Problem to solve: When you reach the entries, transcribe each one exactly.

(Items from a dataset)

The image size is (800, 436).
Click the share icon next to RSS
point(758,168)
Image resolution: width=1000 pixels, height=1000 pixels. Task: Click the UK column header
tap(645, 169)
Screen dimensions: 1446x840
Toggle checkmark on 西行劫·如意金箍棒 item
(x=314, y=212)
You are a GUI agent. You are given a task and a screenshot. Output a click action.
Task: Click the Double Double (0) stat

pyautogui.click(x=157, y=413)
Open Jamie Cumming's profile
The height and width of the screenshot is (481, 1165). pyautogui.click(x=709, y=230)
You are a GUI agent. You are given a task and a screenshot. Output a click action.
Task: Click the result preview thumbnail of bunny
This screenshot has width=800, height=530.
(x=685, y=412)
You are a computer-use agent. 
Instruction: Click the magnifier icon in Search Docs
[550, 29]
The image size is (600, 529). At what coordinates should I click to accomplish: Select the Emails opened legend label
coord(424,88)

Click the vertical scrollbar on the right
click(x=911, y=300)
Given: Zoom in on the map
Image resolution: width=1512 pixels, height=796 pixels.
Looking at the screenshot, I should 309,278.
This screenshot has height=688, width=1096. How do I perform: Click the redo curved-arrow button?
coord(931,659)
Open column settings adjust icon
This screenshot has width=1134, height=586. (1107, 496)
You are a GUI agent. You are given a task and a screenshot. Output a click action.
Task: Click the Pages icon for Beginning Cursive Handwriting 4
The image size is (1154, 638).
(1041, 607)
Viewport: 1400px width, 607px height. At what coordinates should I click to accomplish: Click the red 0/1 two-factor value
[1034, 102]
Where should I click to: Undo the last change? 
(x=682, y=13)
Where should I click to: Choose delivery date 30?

Solution to this problem:
The image size is (800, 436).
Click the share icon next to RSS
point(758,168)
Image resolution: width=1000 pixels, height=1000 pixels. Task: Click the UK column header
tap(645, 169)
Screen dimensions: 1446x840
Toggle checkmark on 西行劫·如意金箍棒 item
(x=314, y=212)
You are a GUI agent. You are given a task and a screenshot. Output a click action.
Task: Click the Double Double (0) stat

pyautogui.click(x=157, y=413)
Open Jamie Cumming's profile
The height and width of the screenshot is (481, 1165). pyautogui.click(x=709, y=230)
You are a GUI agent. You are given a task and a screenshot. Output a click action.
Task: Click the result preview thumbnail of bunny
This screenshot has width=800, height=530.
(x=685, y=412)
You are a computer-use agent. 
Instruction: Click the magnifier icon in Search Docs
[550, 29]
The image size is (600, 529). At what coordinates should I click to accomplish: Select the Emails opened legend label
coord(424,88)

Click the vertical scrollbar on the right
click(x=911, y=300)
Given: Zoom in on the map
Image resolution: width=1512 pixels, height=796 pixels.
Looking at the screenshot, I should 309,278.
This screenshot has height=688, width=1096. How do I perform: Click the redo curved-arrow button?
coord(931,659)
Open column settings adjust icon
This screenshot has width=1134, height=586. (1107, 496)
You are a GUI agent. You are given a task and a screenshot. Output a click action.
Task: Click the Pages icon for Beginning Cursive Handwriting 4
The image size is (1154, 638).
(1041, 607)
Viewport: 1400px width, 607px height. At what coordinates should I click to accomplish: Click the red 0/1 two-factor value
[1034, 102]
Where should I click to: Undo the last change? 
(x=682, y=13)
Where should I click to: Choose delivery date 30?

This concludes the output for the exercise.